Scalpers, skiers and cultural schizophrenia

Cintra Wilson reports from Nagano on scalpers, skiers and cultural schizophrenia.

Published February 19, 1998 8:00PM (EST)

Japan has got to be the most culturally schizophrenic society in the world, especially if you're like me, and you have a tendency toward the dark and vulgar. Right before I came to Nagano I got some dirt from a half-Japanese friend of mine who told me that the hot new pornography (available in the outskirts of Tokyo in a little shop called Baroque) features women either vomiting or getting penetrated nasally. It is virtually unthinkable that the Japanese people are furtively getting off on that kind of thing when you've been around them for even a small period of time. These super-clean, sing-songing Playmobile people live in an excessively gracious pastel world of happy electric wonder toys. The clock of pride in the main train station of Sakudaira is a huge plastic chrysanthemum from which bug-headed fairy children emerge strumming vegetable instruments on the hour. It would seem that an appreciation of velour ducklings singing Casio love songs and a desire for expensive photos of women upchucking would be mutually exclusive.

Nagano is a confusing city that doesn't seem entirely prepared for the world's hordes of elite, fur-coated sport-industry wives with frosty blond ponytails sticking out of baseball caps, or the clots of high-cash professional scalpers; big sleazy guys who evidently gypsy around to all the world's major sporting events and slickly stand around in GoreTex sweat suits with bad cases of chap and windburn, hustling tickets.

[Source records]
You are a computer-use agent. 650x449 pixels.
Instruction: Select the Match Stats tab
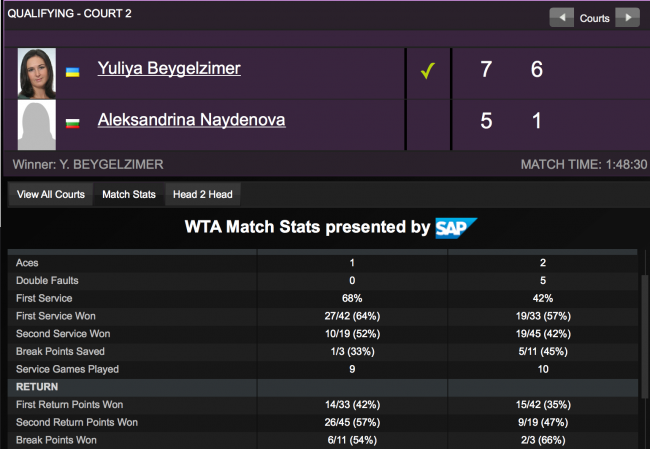[x=129, y=194]
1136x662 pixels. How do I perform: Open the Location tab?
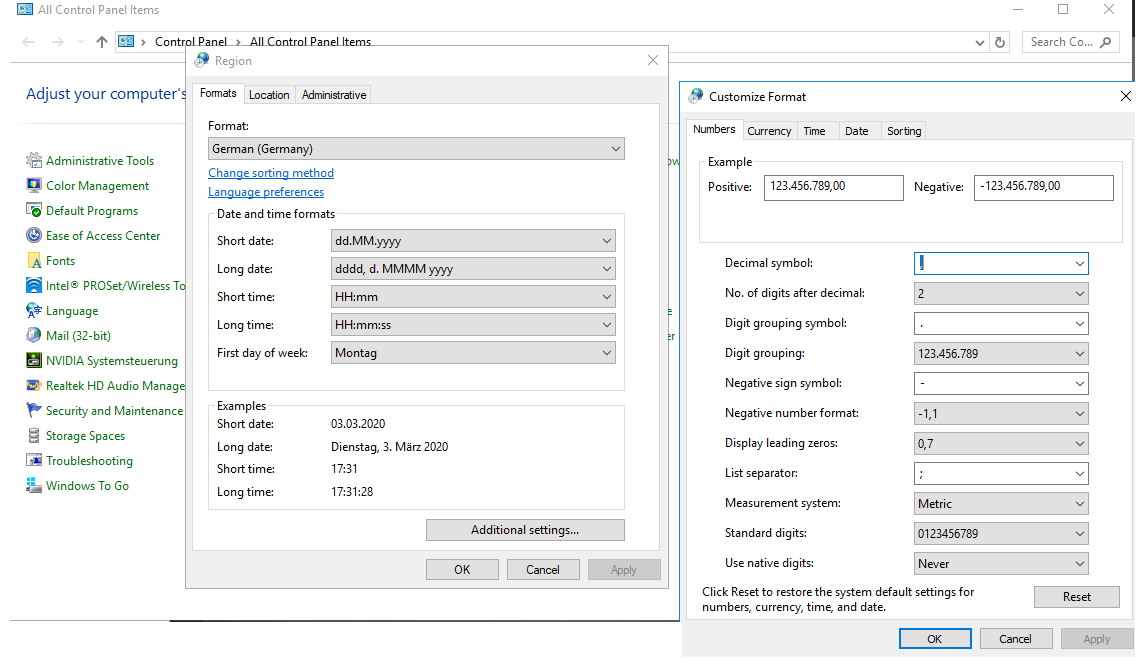pyautogui.click(x=269, y=95)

§ To be done:
A. List every country, city, and town named in the Nagano article.
B. Condense the Nagano article's paragraph beginning "Nagano is a confusing city" into a short bulleted list that keeps its main facts.
C. Output the Nagano article's text from "Nagano is a" up to and including "windburn, hustling tickets.", unchanged.

§ Solutions in order:
A. Japan, Nagano, Tokyo, Sakudaira

B.
- Nagano is a confusing city that seems not fully prepared for its crowds of visitors.
- One group is the world's elite sport-industry wives, in fur coats, with frosty blond ponytails sticking out of baseball caps.
- Another is clusters of well-funded professional scalpers: big, sleazy men who travel to the world's major sporting events.
- The scalpers stand around in GoreTex sweat suits, chapped and windburned, hustling tickets.

C.
Nagano is a confusing city that doesn't seem entirely prepared for the world's hordes of elite, fur-coated sport-industry wives with frosty blond ponytails sticking out of baseball caps, or the clots of high-cash professional scalpers; big sleazy guys who evidently gypsy around to all the world's major sporting events and slickly stand around in GoreTex sweat suits with bad cases of chap and windburn, hustling tickets.